January 30th. The new Davis Vantage Vue weather station is up and running with current weather data updated every minute on our web site weather page. Yesterday saw snow showers with light winds. Snow had fallen on the Northern Carneddau across the valley with the snow line down to 850ft. Today following a heavy overnight frost, the skies remained clear with buzzards circling above the fields, and the ponds having a covering of ice on them. We have put fat balls out for the birds which were being quickly devoured, the birds crowding around the feeders. The snowdrops are making a welcome show on the banks behind the house and down the lane. Tonight at 21.00hrs the temperature is -2.1c with light SE winds.
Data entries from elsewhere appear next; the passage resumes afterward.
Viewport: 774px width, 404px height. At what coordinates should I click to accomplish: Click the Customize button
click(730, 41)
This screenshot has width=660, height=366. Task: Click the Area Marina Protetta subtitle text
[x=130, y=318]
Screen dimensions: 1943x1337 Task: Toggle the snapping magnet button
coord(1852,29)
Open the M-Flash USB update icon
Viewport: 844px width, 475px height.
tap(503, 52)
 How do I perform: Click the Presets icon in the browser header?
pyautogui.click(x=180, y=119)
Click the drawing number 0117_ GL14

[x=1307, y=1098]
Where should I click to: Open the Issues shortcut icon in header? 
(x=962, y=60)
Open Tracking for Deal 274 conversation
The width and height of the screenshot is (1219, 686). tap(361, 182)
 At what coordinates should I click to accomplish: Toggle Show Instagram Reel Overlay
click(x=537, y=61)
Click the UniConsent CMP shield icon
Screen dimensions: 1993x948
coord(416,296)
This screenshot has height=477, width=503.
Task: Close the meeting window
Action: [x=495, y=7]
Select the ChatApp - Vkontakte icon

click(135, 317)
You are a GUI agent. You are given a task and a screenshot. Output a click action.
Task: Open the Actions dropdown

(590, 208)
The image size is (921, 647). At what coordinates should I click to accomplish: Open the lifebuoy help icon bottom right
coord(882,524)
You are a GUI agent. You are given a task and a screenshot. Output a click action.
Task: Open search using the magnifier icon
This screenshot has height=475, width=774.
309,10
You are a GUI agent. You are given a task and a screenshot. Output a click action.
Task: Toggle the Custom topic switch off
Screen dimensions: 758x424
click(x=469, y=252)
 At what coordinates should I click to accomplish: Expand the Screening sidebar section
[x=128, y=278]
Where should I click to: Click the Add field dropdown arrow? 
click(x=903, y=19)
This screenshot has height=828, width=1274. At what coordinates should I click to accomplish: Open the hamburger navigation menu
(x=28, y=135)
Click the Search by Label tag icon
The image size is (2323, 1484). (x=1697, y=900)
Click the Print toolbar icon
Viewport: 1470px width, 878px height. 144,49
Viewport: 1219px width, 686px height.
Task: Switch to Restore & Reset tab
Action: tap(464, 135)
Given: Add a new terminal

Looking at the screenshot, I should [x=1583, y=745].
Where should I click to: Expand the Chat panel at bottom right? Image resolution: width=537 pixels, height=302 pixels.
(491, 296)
January 31st. Another night of clear skies and a heavy ground frost with the temperature dropping to -3.5c at 05.00hrs. Further snow showers appeared to have fallen overnight on the mountains with the temperature remaining around zero degrees during the morning at our location. With high pressure centred over Northern Russia preventing weather systems in the North Atlantic reaching Wales we continue to see very cold air being drawn from the east circulating around the United Kingdom. Ground frost remained throughout the 24hr period. Taking the dogs for a walk down the meadow after dark there was a chill in the air with the AWS recording a temperature of -2.5c at 21.33hrs. There was evidence of the Badgers scrapping at the meadow grass and a significant amount of interest from the dogs at the scent left by the various creatures that have passed through the meadow in the last few hours. Returning indoors to the warmth of the fire the dogs lay by the hearth as the flames circle the fire box reflecting their glow around the walls of the room.

 

February 5th. Last night saw light drizzle and although the temperature had risen a few degrees above freezing during the day the damp air felt much colder than recent days with a lazy wind that went straight through you and not around you. The day dawned dark and dismal but had brightened up a little after lunch with a few sunny intervals. During a walk along the uplands on the eastern side of the valley I observed what I first thought was a buzzard, but as it flew low in front of me I reconized the fork tail of a majestic Red Kite (Milvus mikvus). In the early 1990's there were only 50 breeding pairs in Wales but since then the population has gradually increased. They feed on small mammals, birds, worms, and carrion. This was the first I had seen in this area, although they are very common in other areas of Wales. After standing and watching him for a few minutes he disappeared below the tree line into the valley below.